Plaintiff's first argument regarding actual notice is foreclosed by binding Eleventh Circuit precedent. In Albra v. Advan, Inc., 490 F.3d 826, 829 (11th Cir. 2007), the Court stated: “A defendant's actual notice is not sufficient to cure defectively executed service.” In the case at bar, there is no service at all, much less defectively executed service. See also Talib v. Anders, No. 3:17-cv-452-J- 39JRK, 2018 WL 806868 at *3 (M.D. Fla. Feb. 9, 2018) (“[T]he Plaintiff is advised that proper and complete service is a jurisdictional requirement, which may not be waived by the Court.”) Thus, Plaintiff's first argument has no merit.
Plaintiff's second argument fares no better for several reasons. First, Plaintiff has not sufficiently shown that Defendant is in fact evading service. Initially, Plaintiff moved for a Clerk's default based on an un-notarized “Affidavit of Service,” indicating four attempts made by a process server to serve Defendant at her alleged residence at 10784 Lawson Branch Court, Jacksonville, Florida. (Docs. 4 & 6.) The four attempts spanned a one-week period in June of 2022. Three times there was “[n]o answer and no cars.” (Doc. 4.) On the fourth attempt, the process server “drop served” the documents outside the residence after having some contact with an unknown occupant. (Id.)

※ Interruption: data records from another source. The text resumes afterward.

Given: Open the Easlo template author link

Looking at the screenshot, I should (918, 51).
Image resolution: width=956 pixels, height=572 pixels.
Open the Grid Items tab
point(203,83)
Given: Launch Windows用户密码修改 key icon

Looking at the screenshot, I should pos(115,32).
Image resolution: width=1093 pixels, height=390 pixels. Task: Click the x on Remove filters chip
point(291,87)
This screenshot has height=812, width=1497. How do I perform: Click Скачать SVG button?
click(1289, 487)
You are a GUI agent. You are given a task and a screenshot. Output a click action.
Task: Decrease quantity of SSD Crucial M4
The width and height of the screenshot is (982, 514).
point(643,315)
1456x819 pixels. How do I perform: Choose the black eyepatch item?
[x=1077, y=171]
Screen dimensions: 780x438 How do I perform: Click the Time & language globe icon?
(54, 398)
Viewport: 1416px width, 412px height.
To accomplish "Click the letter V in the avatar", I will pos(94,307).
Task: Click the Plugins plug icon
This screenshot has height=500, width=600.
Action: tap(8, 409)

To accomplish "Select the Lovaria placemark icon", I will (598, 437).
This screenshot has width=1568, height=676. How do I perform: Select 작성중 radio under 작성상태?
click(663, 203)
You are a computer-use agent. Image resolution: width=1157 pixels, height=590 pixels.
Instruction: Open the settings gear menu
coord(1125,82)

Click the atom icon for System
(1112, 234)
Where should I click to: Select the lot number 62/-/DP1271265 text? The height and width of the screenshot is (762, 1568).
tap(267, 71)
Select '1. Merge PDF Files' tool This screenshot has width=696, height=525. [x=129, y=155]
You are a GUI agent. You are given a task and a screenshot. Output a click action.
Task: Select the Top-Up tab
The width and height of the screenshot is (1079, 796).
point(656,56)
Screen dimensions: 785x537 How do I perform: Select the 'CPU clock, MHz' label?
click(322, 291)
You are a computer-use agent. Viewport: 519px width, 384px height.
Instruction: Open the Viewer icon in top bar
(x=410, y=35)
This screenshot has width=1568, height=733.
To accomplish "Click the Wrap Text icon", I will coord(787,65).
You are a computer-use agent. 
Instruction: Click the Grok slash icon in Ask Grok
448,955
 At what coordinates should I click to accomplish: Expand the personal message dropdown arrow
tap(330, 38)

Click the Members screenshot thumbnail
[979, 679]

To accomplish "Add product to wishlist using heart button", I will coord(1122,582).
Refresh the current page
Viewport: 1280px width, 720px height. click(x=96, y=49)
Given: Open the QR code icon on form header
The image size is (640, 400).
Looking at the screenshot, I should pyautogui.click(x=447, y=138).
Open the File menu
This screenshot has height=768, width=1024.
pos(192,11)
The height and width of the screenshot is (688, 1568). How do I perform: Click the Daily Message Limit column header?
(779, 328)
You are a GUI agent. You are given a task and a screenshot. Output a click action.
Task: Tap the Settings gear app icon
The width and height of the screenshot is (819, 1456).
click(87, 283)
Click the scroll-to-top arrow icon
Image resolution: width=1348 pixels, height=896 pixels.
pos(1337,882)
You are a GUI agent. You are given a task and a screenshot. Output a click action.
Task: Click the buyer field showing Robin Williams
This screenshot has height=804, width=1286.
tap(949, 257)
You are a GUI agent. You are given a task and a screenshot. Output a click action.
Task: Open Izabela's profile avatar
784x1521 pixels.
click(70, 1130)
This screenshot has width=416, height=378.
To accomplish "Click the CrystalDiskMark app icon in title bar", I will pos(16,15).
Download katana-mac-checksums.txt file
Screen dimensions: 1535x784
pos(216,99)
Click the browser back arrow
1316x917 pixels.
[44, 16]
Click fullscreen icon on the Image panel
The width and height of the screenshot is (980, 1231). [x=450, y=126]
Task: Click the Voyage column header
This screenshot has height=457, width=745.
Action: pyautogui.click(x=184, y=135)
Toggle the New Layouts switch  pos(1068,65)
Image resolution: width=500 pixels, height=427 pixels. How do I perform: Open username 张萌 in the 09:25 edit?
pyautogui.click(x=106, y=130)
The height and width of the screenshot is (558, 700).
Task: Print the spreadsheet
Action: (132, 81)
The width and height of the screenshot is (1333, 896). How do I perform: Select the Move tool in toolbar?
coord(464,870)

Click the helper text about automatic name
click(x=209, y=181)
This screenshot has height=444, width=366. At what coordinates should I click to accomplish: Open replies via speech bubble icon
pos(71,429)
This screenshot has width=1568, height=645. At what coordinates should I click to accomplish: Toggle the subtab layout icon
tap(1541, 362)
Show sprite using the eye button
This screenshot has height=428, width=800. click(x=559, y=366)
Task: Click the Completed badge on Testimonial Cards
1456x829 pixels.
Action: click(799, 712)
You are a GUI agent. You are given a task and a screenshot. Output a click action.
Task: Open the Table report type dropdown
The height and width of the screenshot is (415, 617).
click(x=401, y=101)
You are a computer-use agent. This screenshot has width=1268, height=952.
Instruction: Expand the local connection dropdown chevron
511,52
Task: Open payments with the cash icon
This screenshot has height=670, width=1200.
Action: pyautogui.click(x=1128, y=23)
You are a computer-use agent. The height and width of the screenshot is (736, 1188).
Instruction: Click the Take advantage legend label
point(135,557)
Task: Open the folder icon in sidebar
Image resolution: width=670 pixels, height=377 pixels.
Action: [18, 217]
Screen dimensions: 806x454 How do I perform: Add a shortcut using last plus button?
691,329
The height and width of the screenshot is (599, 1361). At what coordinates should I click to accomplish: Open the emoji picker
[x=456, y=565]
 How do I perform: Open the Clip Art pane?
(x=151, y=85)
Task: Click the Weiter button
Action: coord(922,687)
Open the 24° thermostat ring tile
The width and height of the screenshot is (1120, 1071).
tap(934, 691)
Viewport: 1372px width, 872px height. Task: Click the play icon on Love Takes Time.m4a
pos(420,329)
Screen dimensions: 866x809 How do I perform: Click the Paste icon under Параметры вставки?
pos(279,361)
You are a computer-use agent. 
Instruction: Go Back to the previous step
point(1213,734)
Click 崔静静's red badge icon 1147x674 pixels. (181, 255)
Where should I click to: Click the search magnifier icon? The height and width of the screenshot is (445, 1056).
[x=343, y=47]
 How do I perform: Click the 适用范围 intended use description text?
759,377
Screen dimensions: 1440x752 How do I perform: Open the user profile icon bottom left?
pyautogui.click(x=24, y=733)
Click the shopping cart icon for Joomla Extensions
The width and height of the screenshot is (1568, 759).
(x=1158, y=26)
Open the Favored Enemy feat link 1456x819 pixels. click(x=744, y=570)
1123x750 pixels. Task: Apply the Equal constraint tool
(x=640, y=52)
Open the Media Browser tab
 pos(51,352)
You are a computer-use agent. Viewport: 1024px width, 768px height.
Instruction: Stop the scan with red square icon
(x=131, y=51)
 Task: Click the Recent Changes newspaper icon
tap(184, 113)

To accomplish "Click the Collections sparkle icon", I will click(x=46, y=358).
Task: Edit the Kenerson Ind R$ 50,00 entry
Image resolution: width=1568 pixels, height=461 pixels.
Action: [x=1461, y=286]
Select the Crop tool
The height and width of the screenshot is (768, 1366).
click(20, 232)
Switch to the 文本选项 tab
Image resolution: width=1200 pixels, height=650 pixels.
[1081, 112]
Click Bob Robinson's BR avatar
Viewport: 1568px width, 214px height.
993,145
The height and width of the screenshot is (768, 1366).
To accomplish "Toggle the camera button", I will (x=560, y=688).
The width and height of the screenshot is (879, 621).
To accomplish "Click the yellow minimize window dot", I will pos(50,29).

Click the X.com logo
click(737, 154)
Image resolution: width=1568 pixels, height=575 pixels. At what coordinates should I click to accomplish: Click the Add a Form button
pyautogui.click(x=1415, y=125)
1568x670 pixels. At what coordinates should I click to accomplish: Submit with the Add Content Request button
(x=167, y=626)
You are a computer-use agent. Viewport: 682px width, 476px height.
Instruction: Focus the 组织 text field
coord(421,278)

This Court then entered an Order requiring Plaintiff to file an amended motion for default and an accompanying memorandum of law addressing why the “dropped service” was effective. (Doc. 7.) Plaintiff filed an amended motion. (Doc. 8.) Subsequently, Plaintiff was ordered to file “an amended affidavit from the process server that: (1) [was] properly notarized, and (2) provide[d] additional information, if available, that confirm[ed] that the person served [was] Defendant.” (Doc. 9.)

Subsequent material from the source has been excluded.